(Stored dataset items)
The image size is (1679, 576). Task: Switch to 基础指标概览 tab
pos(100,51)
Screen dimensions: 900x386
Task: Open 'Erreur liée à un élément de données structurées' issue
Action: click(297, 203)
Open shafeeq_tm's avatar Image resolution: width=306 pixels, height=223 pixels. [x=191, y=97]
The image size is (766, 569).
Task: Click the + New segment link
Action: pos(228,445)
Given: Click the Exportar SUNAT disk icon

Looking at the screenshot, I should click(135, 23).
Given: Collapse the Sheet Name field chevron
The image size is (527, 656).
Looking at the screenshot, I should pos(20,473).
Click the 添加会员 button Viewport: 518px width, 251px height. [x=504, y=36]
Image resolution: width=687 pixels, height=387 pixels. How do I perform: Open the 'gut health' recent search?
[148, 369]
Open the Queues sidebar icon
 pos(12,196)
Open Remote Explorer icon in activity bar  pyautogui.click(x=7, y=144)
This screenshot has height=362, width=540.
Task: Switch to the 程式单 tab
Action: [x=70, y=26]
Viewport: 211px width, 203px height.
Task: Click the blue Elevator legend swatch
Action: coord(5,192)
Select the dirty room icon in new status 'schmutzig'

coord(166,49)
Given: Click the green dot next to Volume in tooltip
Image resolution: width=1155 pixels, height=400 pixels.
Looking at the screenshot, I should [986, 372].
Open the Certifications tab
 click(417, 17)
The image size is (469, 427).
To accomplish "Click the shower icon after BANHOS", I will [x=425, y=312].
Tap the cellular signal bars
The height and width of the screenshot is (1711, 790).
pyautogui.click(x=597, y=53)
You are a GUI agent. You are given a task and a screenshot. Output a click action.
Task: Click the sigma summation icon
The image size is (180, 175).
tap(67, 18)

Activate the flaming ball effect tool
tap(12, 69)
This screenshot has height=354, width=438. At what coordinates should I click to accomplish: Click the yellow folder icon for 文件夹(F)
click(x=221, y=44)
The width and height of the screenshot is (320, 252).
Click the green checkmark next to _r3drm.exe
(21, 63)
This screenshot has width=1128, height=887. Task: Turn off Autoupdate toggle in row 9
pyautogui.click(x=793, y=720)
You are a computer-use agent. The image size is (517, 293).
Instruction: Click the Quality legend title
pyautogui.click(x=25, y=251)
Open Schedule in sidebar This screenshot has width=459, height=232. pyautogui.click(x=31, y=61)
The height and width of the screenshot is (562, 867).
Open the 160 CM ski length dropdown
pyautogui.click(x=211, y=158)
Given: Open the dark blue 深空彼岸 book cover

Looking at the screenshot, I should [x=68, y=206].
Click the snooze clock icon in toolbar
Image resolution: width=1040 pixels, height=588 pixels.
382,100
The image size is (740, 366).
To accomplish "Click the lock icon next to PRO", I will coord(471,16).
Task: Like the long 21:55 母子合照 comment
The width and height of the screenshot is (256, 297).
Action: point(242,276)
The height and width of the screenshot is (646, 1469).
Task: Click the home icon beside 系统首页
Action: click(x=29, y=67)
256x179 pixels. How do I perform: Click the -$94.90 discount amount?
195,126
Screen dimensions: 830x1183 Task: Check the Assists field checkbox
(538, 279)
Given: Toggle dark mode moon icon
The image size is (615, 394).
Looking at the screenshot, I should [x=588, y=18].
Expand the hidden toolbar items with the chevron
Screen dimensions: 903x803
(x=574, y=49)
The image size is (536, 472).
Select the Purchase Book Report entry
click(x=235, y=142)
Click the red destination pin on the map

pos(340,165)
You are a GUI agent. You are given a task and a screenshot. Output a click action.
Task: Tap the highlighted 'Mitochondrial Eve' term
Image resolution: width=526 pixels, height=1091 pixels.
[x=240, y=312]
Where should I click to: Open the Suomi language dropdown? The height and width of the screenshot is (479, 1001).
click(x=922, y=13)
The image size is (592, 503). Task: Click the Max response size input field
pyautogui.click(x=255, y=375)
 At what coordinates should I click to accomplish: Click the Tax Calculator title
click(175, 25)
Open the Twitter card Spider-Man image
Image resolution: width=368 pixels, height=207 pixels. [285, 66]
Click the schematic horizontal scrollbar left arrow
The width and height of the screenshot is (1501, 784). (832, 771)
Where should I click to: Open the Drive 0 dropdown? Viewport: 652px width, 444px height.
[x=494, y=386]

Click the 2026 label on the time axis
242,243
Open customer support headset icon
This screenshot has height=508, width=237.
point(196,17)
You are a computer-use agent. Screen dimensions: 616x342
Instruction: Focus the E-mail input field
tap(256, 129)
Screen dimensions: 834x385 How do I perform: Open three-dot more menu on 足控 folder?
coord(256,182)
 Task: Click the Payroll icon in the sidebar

Aim of the task: Reply with nothing but the number of lines in the entries above that hold the string "agent".

Finished exercise: 4